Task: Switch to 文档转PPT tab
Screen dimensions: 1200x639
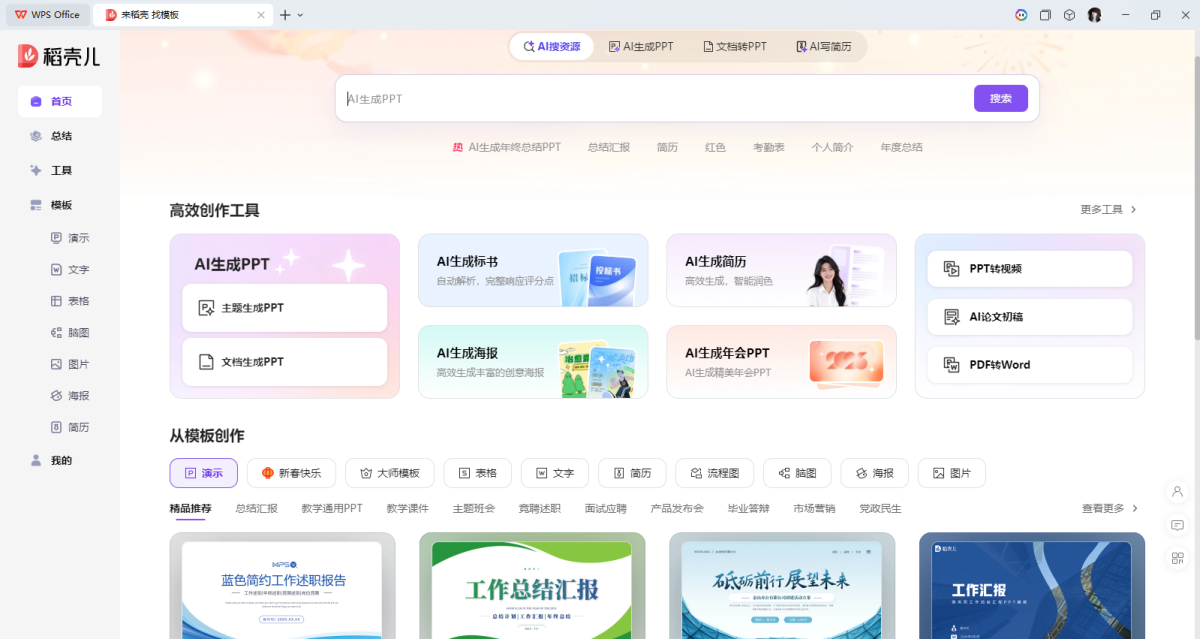Action: (734, 47)
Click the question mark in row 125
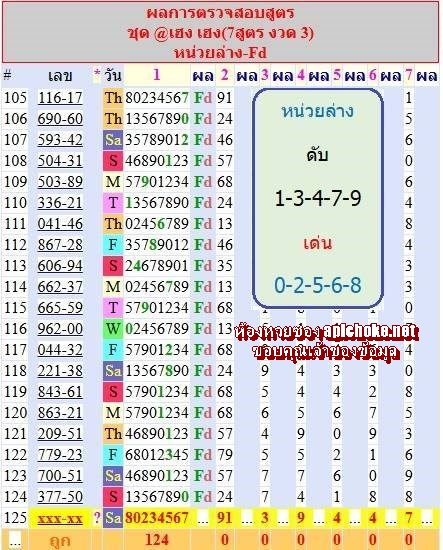The height and width of the screenshot is (550, 443). click(97, 518)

· · · · ·

■ TASK GOAL: Format the text of all the entries above as a JSON array of strings, one string per line, skipping blank lines and leaving out the pictures.

■ COMPLETED EXERCISE:
[
  "Task: Switch to 文档转PPT tab",
  "Screen dimensions: 1200x639",
  "Action: (734, 47)",
  "Click the question mark in row 125",
  "The height and width of the screenshot is (550, 443). click(97, 518)"
]